So post this transactions, what would be the cash in our books?
Yes. See, this is basically about write-off of INR 1,350 crores. So we'll be switching over to the new tax regime where the tax rate comes to about close to 25%. So then you can compute the benefit, which will spread over the 2 to 3 years based on how we grow our profits.
So next 3 years, our effective tax rate would be around 0% to 10% range or what would be?
Sorry, your voice is breaking.
So in the next 3 years, what would be the effective tax rate, sir? 2 to 3 years?
Switching out to the new regime. But effectively, our intention is not to pay actually tax in terms of cash flow for the next 2 to 3 years.
Okay. So the benefit will be flow for the next 3 years, is -- tax benefit, right?
Correct.
And next question on the non-Bajaj business. We have seen a flat growth in 9 months FY '24. So how do you see growth ahead? Because you have owned many business and around more than 50% order intake is done in Bajaj. So what was...
Your voice is breaking.
Your voice is breaking too much. We can't hear you.
But okay, we have a little bit understood the question, so I can...
Okay. If you could repeat it once more.
So sir, in non-Bajaj segment, we have seen -- in 9 months FY '24. So what would be the key trigger for -- given that you have very solid -- non-Bajaj segment.
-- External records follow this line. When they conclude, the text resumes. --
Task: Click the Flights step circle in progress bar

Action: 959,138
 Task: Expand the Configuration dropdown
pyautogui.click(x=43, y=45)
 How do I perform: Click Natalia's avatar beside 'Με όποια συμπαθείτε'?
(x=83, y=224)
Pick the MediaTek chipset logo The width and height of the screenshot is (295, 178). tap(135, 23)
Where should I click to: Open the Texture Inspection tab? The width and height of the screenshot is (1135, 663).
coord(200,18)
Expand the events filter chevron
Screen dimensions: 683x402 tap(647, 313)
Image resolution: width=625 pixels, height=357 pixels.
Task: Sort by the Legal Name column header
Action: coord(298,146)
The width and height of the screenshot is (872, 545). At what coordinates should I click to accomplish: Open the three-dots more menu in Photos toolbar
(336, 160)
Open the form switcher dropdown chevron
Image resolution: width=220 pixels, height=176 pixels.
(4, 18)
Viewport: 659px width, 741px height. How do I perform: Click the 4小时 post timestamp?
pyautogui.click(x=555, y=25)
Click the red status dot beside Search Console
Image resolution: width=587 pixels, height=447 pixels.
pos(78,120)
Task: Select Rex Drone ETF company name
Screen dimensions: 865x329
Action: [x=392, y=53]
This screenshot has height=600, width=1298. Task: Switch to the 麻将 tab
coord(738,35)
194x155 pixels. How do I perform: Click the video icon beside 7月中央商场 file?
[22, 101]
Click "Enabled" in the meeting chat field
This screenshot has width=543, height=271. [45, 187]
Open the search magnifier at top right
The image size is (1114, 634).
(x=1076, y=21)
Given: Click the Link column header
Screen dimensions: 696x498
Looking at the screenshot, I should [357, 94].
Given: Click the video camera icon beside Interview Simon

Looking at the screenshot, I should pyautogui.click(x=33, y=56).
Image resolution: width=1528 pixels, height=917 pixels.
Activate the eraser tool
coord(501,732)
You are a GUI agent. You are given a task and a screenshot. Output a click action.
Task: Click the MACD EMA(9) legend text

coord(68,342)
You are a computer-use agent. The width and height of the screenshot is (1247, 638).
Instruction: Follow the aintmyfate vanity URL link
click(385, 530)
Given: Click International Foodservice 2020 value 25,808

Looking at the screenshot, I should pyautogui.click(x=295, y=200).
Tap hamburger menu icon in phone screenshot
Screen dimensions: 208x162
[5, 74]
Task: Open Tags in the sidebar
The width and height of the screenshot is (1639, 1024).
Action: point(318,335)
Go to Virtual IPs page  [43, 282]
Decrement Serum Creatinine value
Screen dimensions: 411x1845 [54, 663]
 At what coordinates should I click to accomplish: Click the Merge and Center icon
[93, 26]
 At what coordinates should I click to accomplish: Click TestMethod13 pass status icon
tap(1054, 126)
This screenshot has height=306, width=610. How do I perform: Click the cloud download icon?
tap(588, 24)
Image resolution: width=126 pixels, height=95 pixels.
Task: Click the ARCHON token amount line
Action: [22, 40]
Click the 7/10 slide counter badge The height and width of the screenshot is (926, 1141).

So basically, if you really look at our business wins for the 9 months, which is almost INR 1,200 crores. Out of this, 54% is Bajaj. And it's also because of -- largely because of a lot of the business that we won with high content like EV and clusters and lighting. But the other 46% is actually non-Bajaj, which is also quite significant, which is also close to almost INR 550 crores.
So we are actually growing our business wins also with other customers. And we are -- and whether it's on the 2-wheeler side, our focus, of course, we have said always is that one, is that for whatever the products we do today, including our traditional products, we are focusing on capacity utilization. And of course, this capacity utilization is not only coming from Bajaj Auto, it's coming from -- 2-wheelers coming from all the other customers, 2-wheeler OEMs in India.
And on the 4-wheeler side, also, we are focusing on the plastics, and also on the lighting business, where also we are kind of winning business, and we are also kind of utilizing those capacities. But yes, going forward, I think we have seen a lot of good interest from all the OEMs and also a few new start-ups, permanent start-ups on our EV powertrain products, and we had reported actually a couple of wins on the EV powertrain in the last quarter, and we are strongly engaged with a few other 2-wheeler OEMs also. And we are hoping that in the coming months or coming quarters, we will succeed in winning some new -- some more business, when it comes to EV powertrain.
When it comes to products like lighting and also the instrument clusters, that's something we are anyway actually driving higher and higher sales. And so basically, whatever is the content based, which is more 2-wheeler electronics and EV, we are very well engaged with customers, and we are winning businesses. So I would like to say that when it comes to the India story, it's very much intact and growth oriented. Even if you see our growth in Q3, our India operations has grown 20% year-on-year versus 15% for the overall industry.
And even in the 9 months, we have grown 11% as against 6% of the industry growth. So we have actually -- we have been actually growing quite well, I would say, when it comes to the markets. And yes, Bajaj, yes, is our major customer. And whatever we can do with Bajaj, we will do, but it doesn't mean that our efforts are not on with all the other OEMs. And going forward, you will see that we have won some very interesting business with the other OEMs as well, 2-wheeler and 4-wheeler.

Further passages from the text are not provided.